Your task: Reproduce the complete set of records exactly. No picture is to appear in the copy.

Dataset entries:
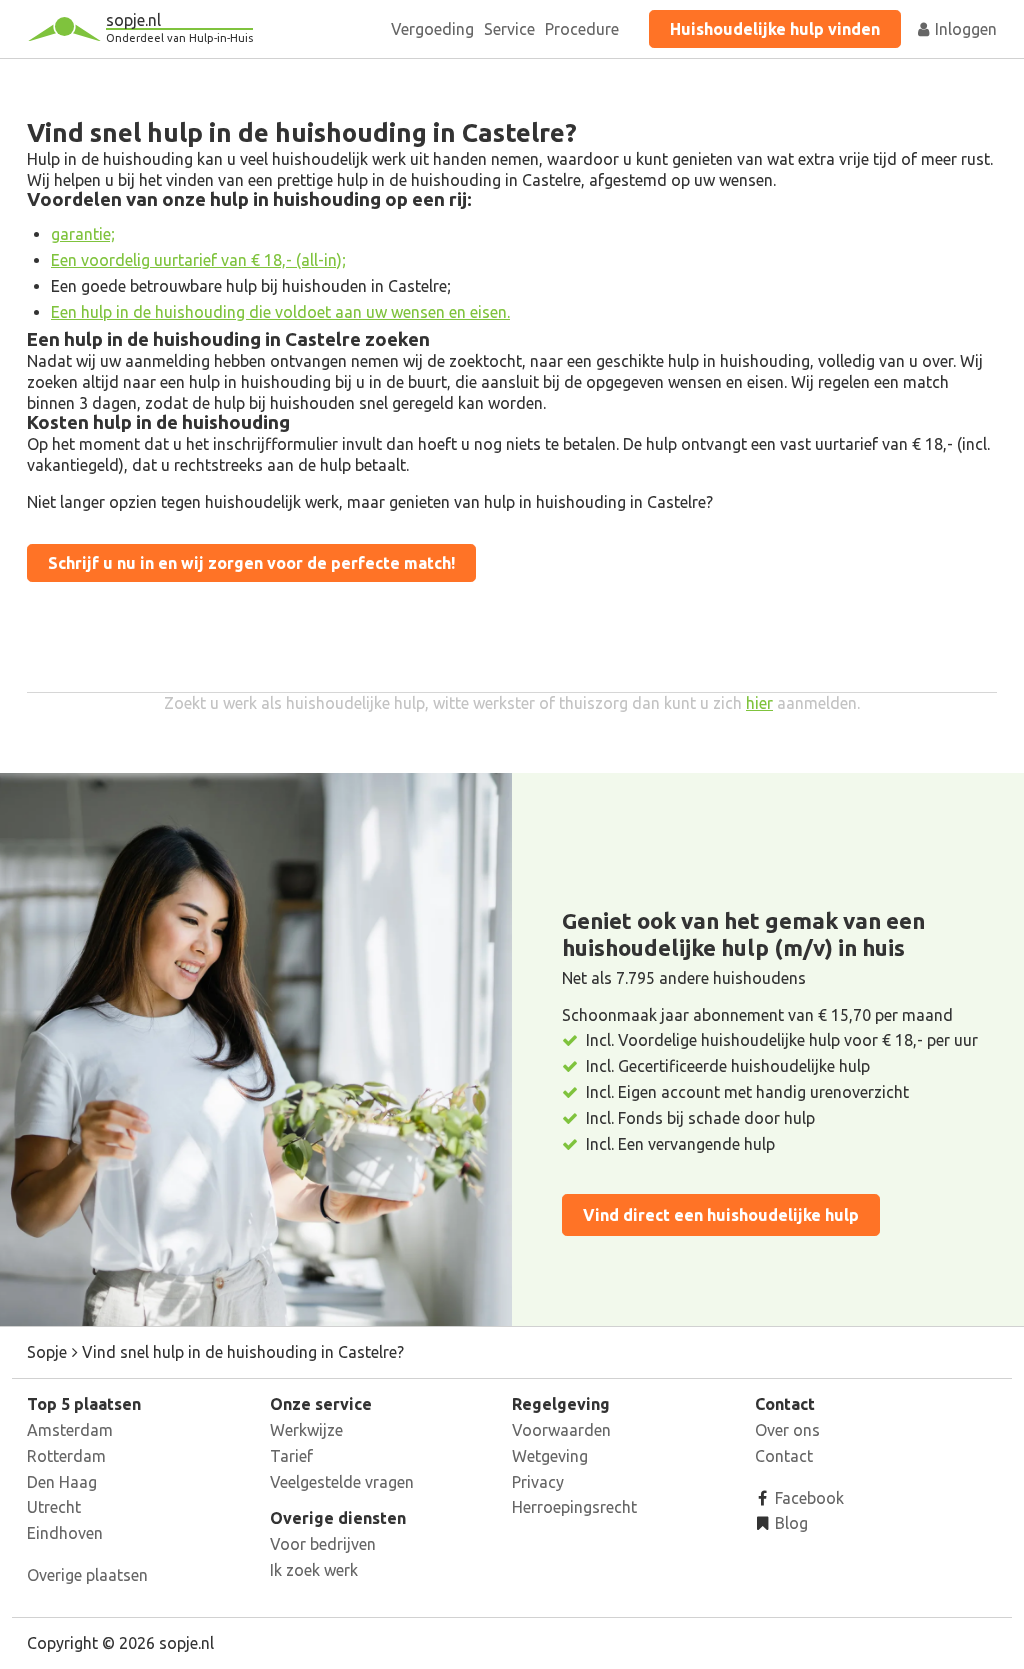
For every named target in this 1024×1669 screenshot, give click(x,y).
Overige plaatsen (87, 1575)
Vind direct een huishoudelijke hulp (721, 1215)
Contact (784, 1456)
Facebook (807, 1498)
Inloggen (964, 29)
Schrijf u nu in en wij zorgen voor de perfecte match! (251, 563)
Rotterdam (66, 1456)
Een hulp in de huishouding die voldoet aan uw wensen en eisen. (280, 312)
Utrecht (54, 1507)
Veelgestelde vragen (342, 1482)
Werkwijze (306, 1430)
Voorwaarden (561, 1430)
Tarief (291, 1456)
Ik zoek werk (314, 1570)
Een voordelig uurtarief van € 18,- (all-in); (198, 260)
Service (509, 29)
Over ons (787, 1430)
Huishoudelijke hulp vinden (775, 29)
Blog (789, 1523)
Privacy (538, 1482)
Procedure (582, 29)
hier (759, 703)
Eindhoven (65, 1533)
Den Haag (62, 1482)
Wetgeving (550, 1456)
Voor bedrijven (323, 1544)
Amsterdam (70, 1430)
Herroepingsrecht (574, 1507)
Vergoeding (432, 29)
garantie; (83, 234)
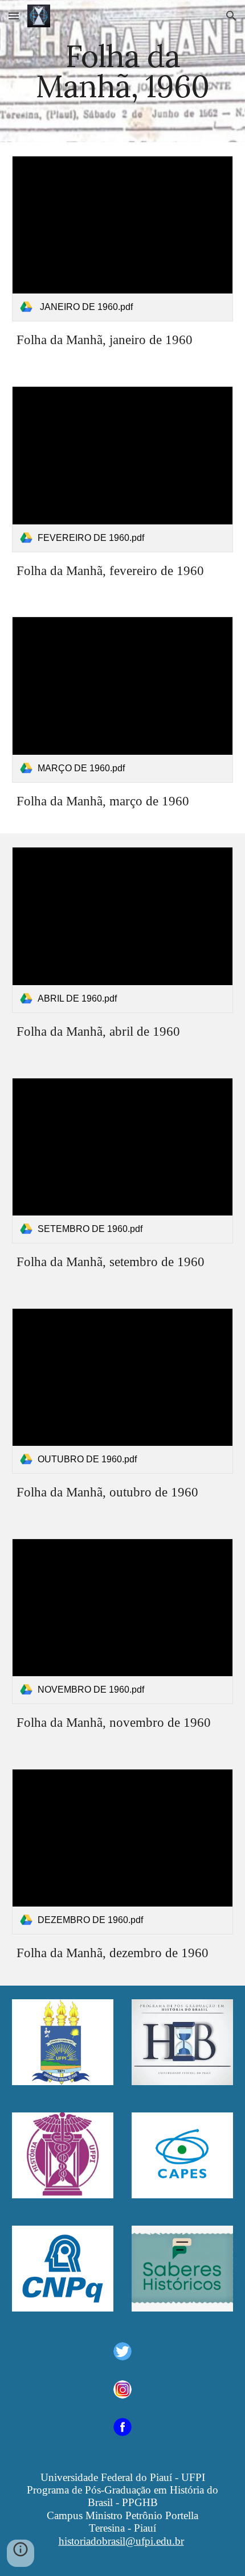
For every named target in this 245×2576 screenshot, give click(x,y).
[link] (123, 238)
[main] (123, 71)
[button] (13, 15)
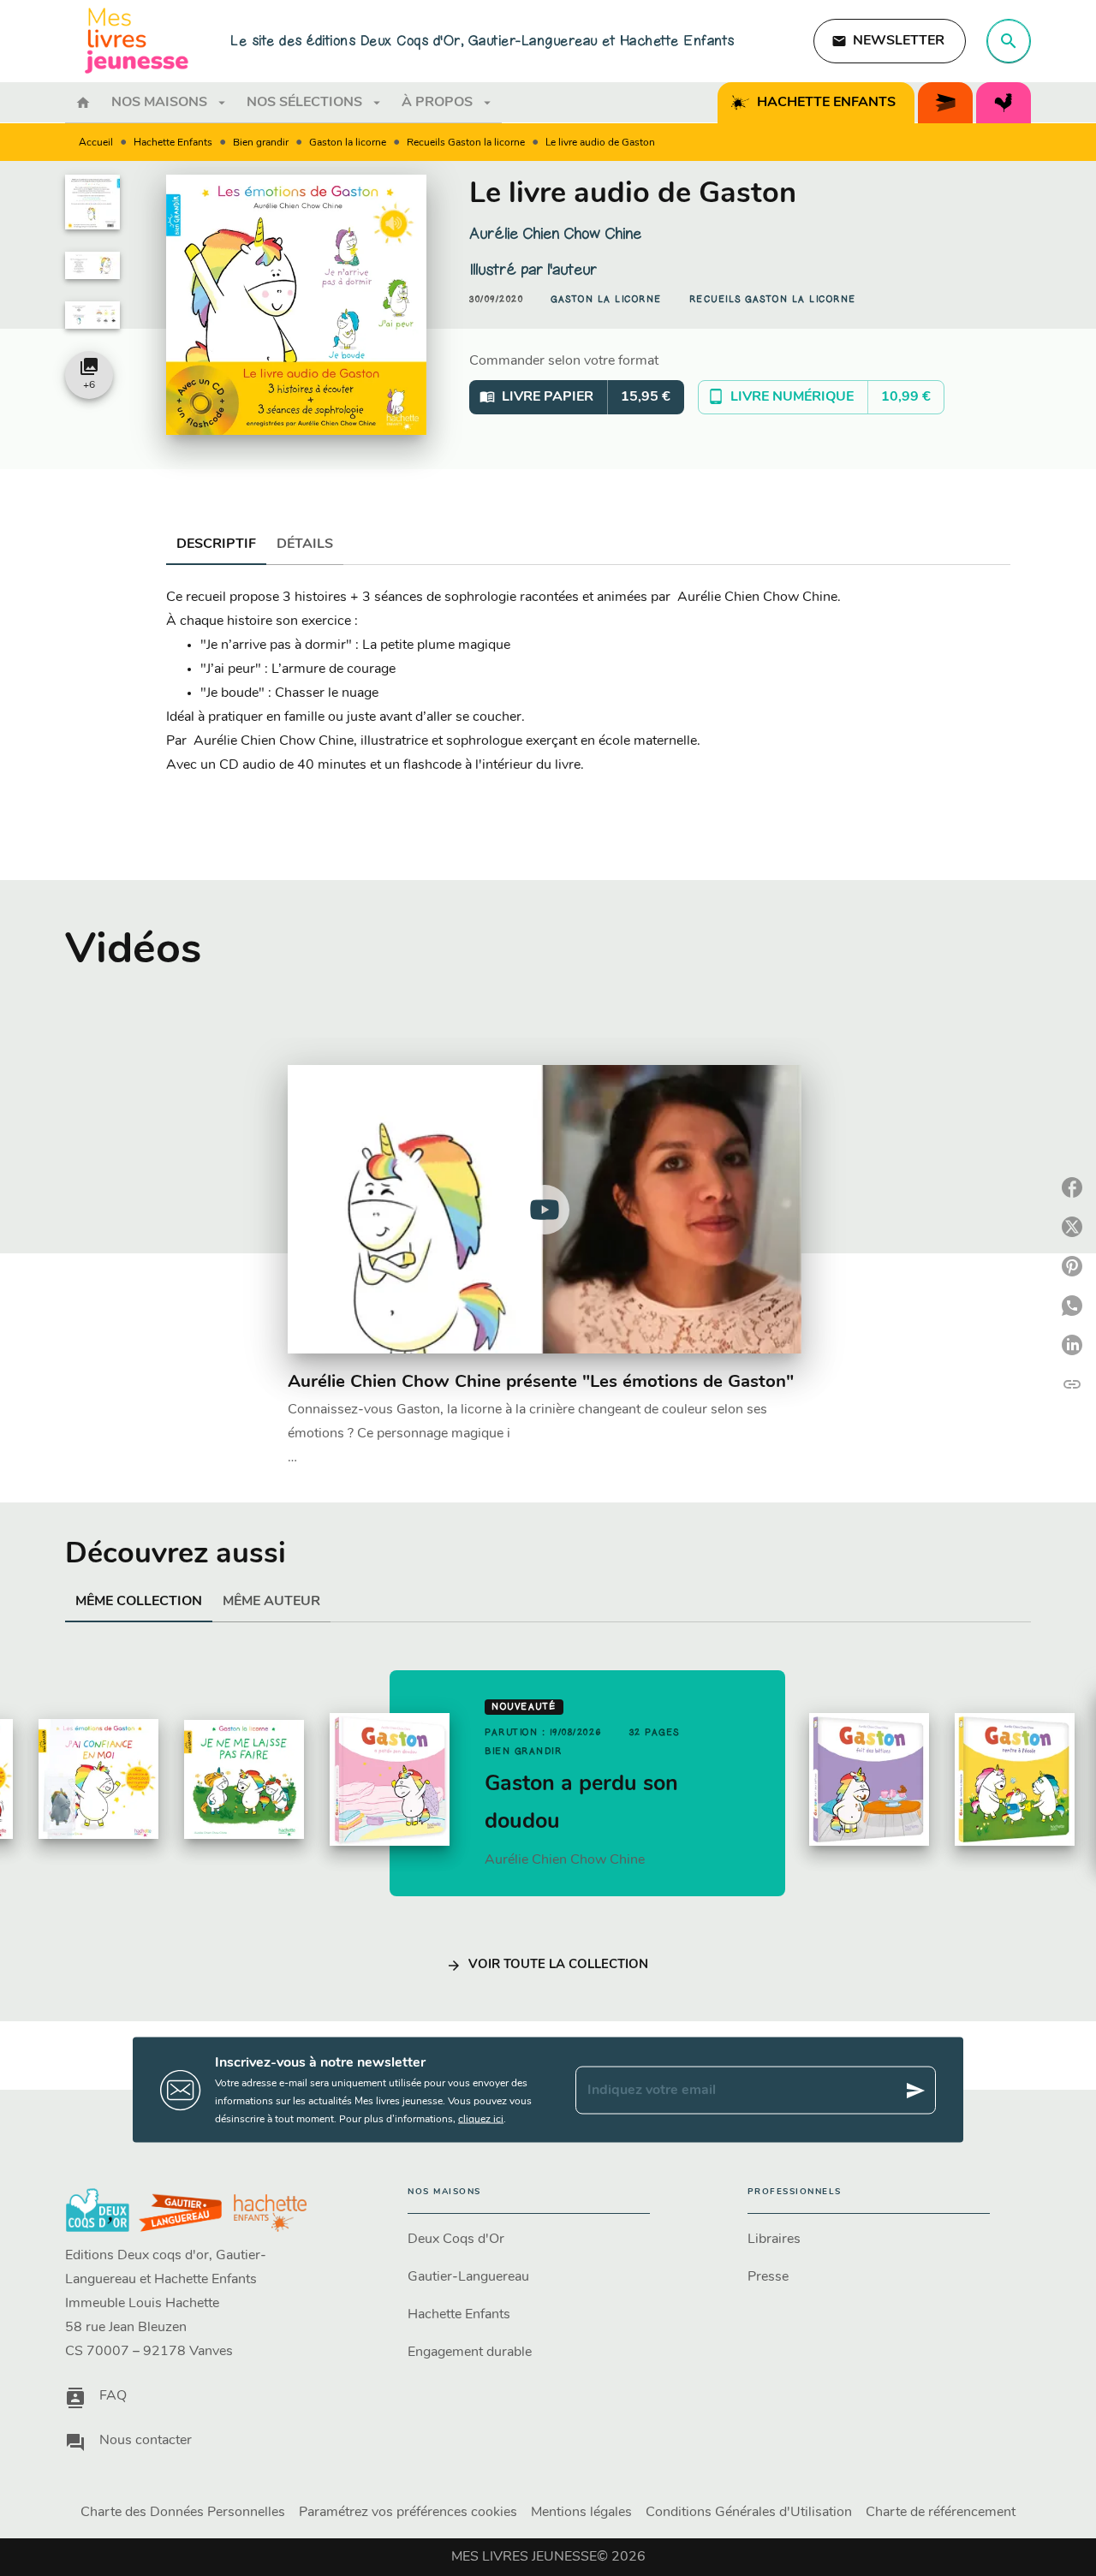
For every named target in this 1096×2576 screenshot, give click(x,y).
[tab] (83, 102)
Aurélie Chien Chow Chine (555, 233)
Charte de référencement (941, 2512)
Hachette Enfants (173, 143)
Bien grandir (261, 143)
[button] (889, 41)
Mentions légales (581, 2512)
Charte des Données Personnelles (182, 2512)
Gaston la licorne (347, 143)
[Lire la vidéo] (544, 1209)
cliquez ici (480, 2120)
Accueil (96, 143)
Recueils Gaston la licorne (466, 143)
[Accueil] (137, 40)
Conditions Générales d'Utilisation (749, 2512)
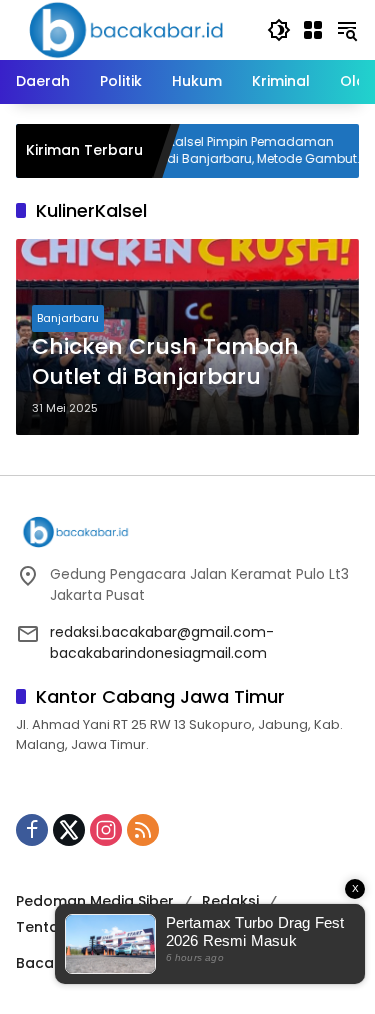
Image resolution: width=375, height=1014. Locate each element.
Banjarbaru (68, 318)
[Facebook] (32, 830)
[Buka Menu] (313, 30)
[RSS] (143, 830)
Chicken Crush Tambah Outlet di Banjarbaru (165, 362)
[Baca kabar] (126, 29)
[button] (279, 30)
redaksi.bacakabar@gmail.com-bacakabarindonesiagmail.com (162, 642)
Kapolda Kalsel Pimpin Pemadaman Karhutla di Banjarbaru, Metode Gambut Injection (220, 151)
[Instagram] (106, 830)
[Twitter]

Answer space:
For every named target in this 1024×1669 screenshot, give click(x,y).
Overige plaatsen (87, 1575)
Vind direct een huishoudelijke hulp (721, 1215)
Contact (784, 1456)
Facebook (807, 1498)
Inloggen (964, 29)
Schrijf u nu in en wij zorgen voor de perfecte match! (251, 563)
Rotterdam (66, 1456)
Een hulp in de huishouding die voldoet aan uw wensen en eisen. (280, 312)
Utrecht (54, 1507)
Veelgestelde vragen (342, 1482)
Werkwijze (306, 1430)
Voorwaarden (561, 1430)
Tarief (291, 1456)
Ik zoek werk (314, 1570)
Een voordelig uurtarief van € 18,- (all-in); (198, 260)
Service (509, 29)
Over ons (787, 1430)
Huishoudelijke hulp vinden (775, 29)
Blog (789, 1523)
Privacy (538, 1482)
Procedure (582, 29)
hier (759, 703)
Eindhoven (65, 1533)
Den Haag (62, 1482)
Wetgeving (550, 1456)
Voor bedrijven (323, 1544)
Amsterdam (70, 1430)
Herroepingsrecht (574, 1507)
Vergoeding (432, 29)
garantie; (83, 234)
For every named target in this 245×2576 screenshot, give click(x,y).
[link] (123, 238)
[main] (123, 71)
[button] (13, 15)
For every named target in this 1096×2576 screenshot, give click(x,y).
[tab] (83, 102)
Aurélie Chien Chow Chine (555, 233)
Charte de référencement (941, 2512)
Hachette Enfants (173, 143)
Bien grandir (261, 143)
[button] (889, 41)
Mentions légales (581, 2512)
Charte des Données Personnelles (182, 2512)
Gaston la licorne (347, 143)
[Lire la vidéo] (544, 1209)
cliquez ici (480, 2120)
Accueil (96, 143)
Recueils Gaston la licorne (466, 143)
[Accueil] (137, 40)
Conditions Générales d'Utilisation (749, 2512)
Image resolution: width=375, height=1014. Locate each element.
Banjarbaru (68, 318)
[Facebook] (32, 830)
[Buka Menu] (313, 30)
[RSS] (143, 830)
Chicken Crush Tambah Outlet di Banjarbaru (165, 362)
[Baca kabar] (126, 29)
[button] (279, 30)
redaksi.bacakabar@gmail.com-bacakabarindonesiagmail.com (162, 642)
Kapolda Kalsel Pimpin Pemadaman Karhutla di Banjarbaru, Metode Gambut Injection (220, 151)
[Instagram] (106, 830)
[Twitter]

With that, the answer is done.